Intervenant dans l’émission BFM Politique, il a qualifié la position du chef de l’État de « aveugle, inconsciente des réalités et irresponsable pour l’avenir de la France et de l’Europe », a rapporté l’Agence de Presse turque Anadolu.
Selon Dominique de Villepin, M. Macron fait preuve d’un alignement excessif sur Washington. « Il se soumet à Donald Trump », a-t-il accusé, appelant les Européens à s’interroger sur leur capacité à faire face à d’éventuelles interventions américaines à l’avenir.
« Que fera-t-on demain quand Trump le fera pour le Groenland ? », a-t-il lancé. L’ancien chef du gouvernement français a estimé que la situation actuelle révèle un « changement de monde » marqué par le retour de logiques impériales, dans lesquelles les démocraties occidentales deviennent un obstacle.
Il a mis en garde contre un bouleversement durable de l’ordre international et plaidé pour un renforcement de la souveraineté européenne afin de préserver ses valeurs et ses intérêts fondamentaux.
Dominique de Villepin a ainsi appelé à la construction d’un « grand pacte de souveraineté » européen dans les domaines du numérique, de la technologie, de la finance et de la défense, jugeant que « le droit ne suffit pas » sans puissance politique et stratégique.
À ses yeux, Emmanuel Macron adopte au contraire la mauvaise approche, à l’instar de plusieurs dirigeants européens qui « tergiversent depuis des mois » et sous-estiment les risques.

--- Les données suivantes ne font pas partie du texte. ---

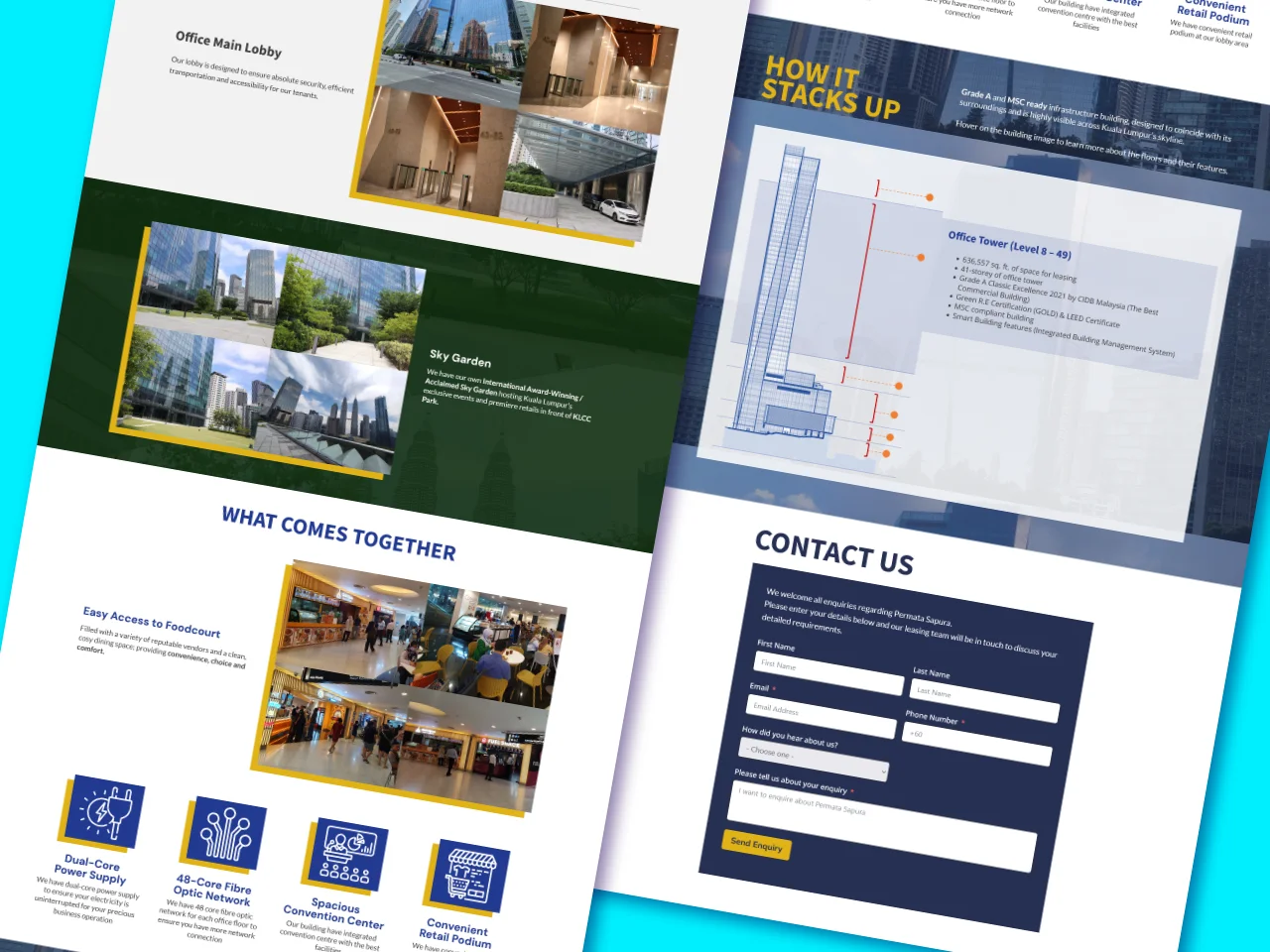The height and width of the screenshot is (952, 1270).
Task: Click the Retail Podium shopping cart icon
Action: 470,877
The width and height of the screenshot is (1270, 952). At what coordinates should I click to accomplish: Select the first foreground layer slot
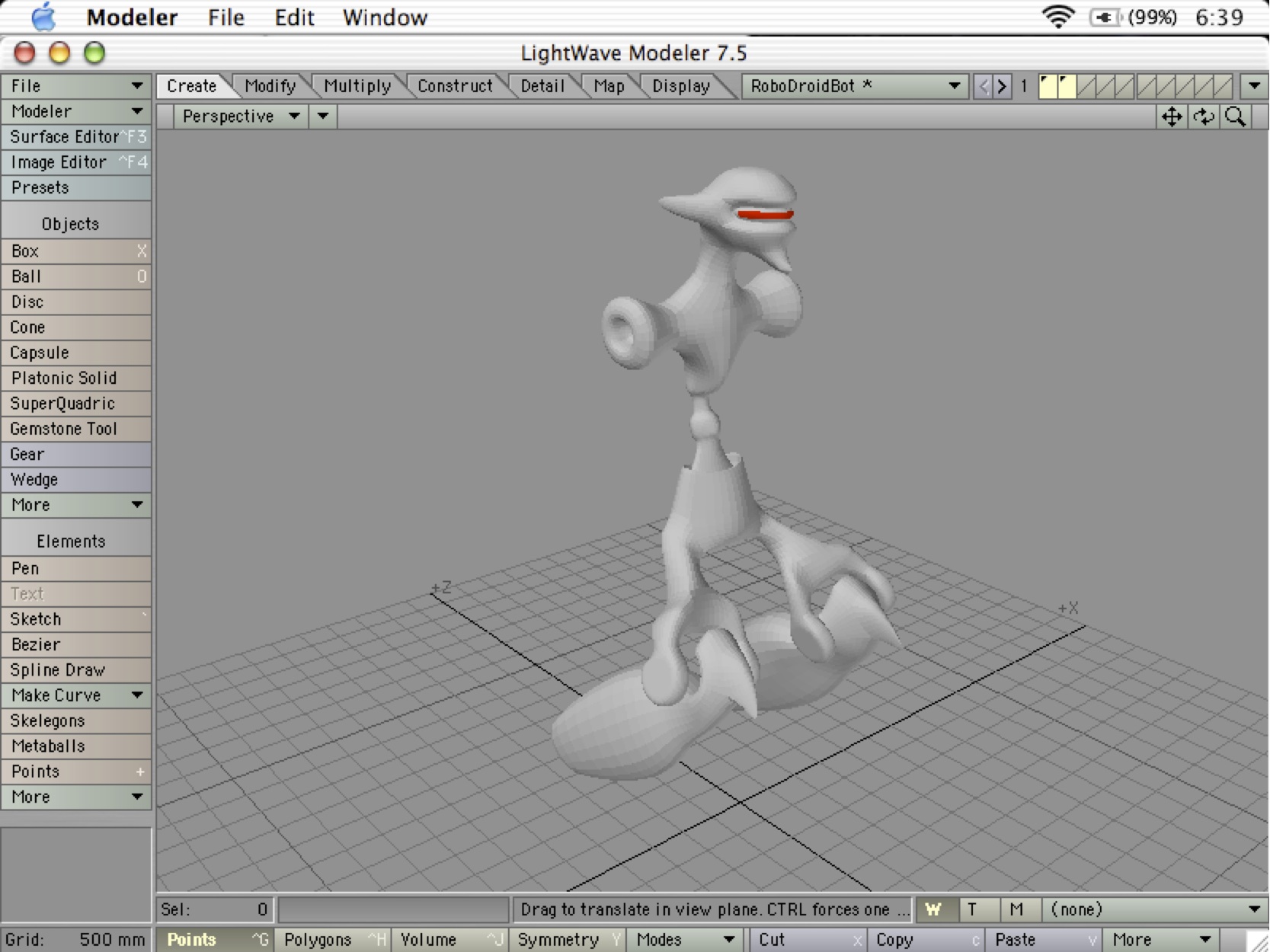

Il a également averti que l’Europe ne devrait pas devenir « le champ de bataille » ni « la variable d’ajustement » d’un affrontement stratégique entre les États-Unis et la Chine.
Selon lui, l’absence de réaction ferme face à l’intervention américaine au Venezuela affaiblit la crédibilité européenne sur d’autres dossiers internationaux, notamment l’Ukraine, soulignant que « ces sujets sont liés ».
Samedi soir, Emmanuel Macron avait salué « la libération du peuple vénézuélien de la dictature de Nicolas Maduro », appelant à une transition politique « pacifique, démocratique et respectueuse de la volonté du peuple vénézuélien ». Il avait exprimé son souhait de voir le président élu en 2024, Edmundo González Urrutia, conduire rapidement ce processus.
Dans le même temps, plusieurs responsables politiques français ont dénoncé les frappes américaines et rappelé le principe du respect de la souveraineté des États.
Par ailleurs, le président vénézuélien Nicolás Maduro et son épouse Cilia Flores ont été exfiltrés vers New York à la suite de l’opération américaine menée à Caracas. Selon des médias américains, ils ont été transférés au Metropolitan Detention Center de Brooklyn, tandis que Washington a annoncé l’ouverture de poursuites fédérales à leur encontre.
Cette opération suscite de vives interrogations quant au respect du droit international et aux risques d’instabilité pour le Venezuela et l’ensemble de la région.